Listing for locating elements on screens
*****

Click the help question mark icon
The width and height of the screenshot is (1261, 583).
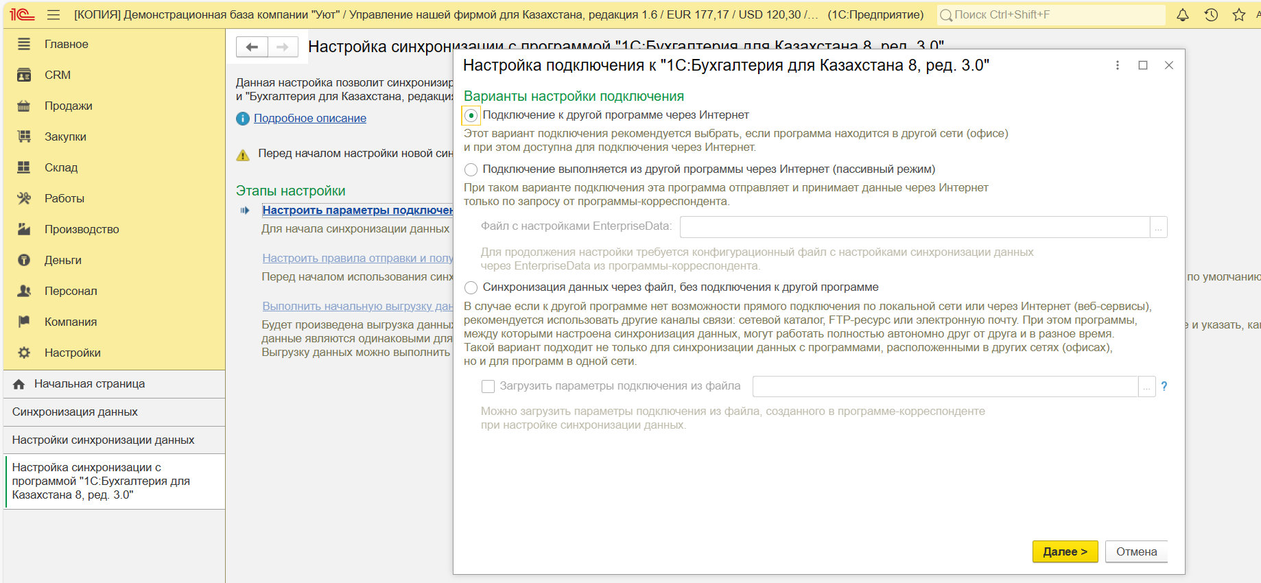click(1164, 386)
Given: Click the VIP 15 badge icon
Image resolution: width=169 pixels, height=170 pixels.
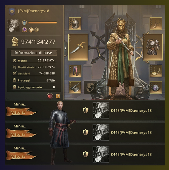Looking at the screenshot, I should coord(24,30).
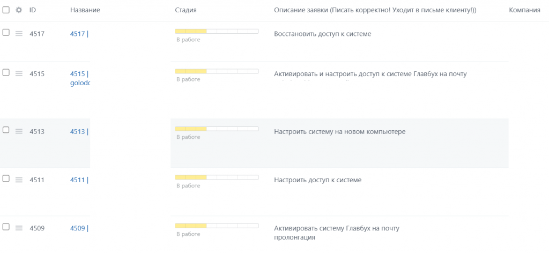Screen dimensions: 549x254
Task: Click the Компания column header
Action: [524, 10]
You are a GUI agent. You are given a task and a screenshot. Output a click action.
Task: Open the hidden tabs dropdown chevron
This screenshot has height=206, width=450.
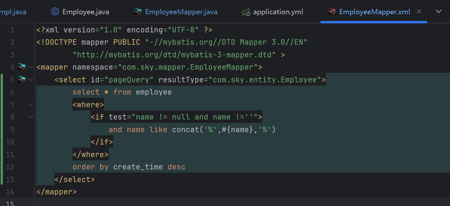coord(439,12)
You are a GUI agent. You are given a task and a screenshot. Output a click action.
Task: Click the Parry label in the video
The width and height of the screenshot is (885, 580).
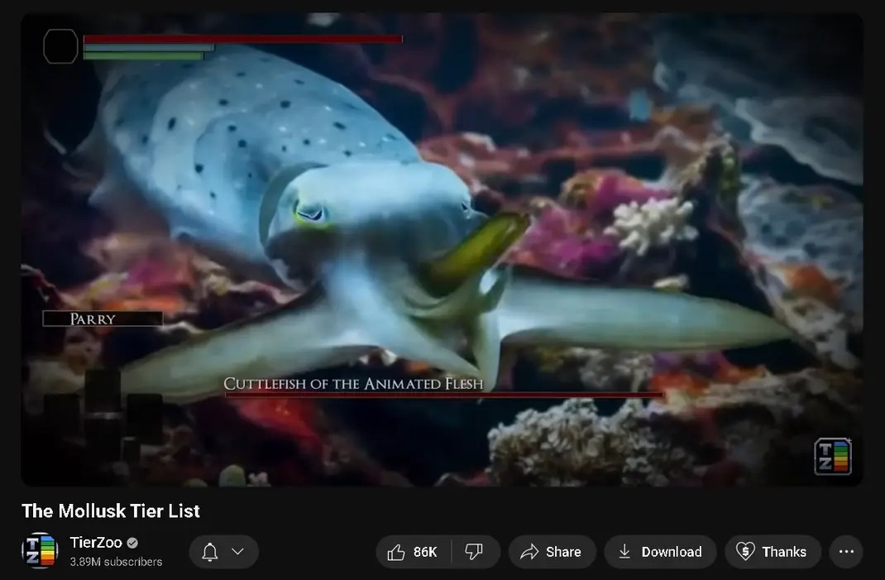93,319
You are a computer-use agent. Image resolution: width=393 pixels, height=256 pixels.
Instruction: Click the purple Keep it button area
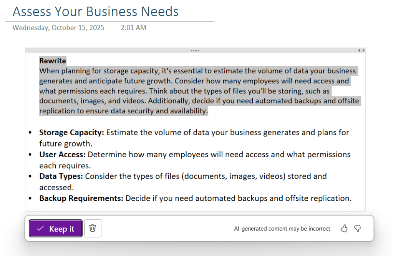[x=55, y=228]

*****

Rewrite the listing from the line with "You are a computer-use" through the end of the listing, changing "purple" to "violet" and leaving everything else as it is. Don't include the pictures.

** Answer below **
You are a computer-use agent. Image resolution: width=393 pixels, height=256 pixels.
Instruction: Click the violet Keep it button area
[x=55, y=228]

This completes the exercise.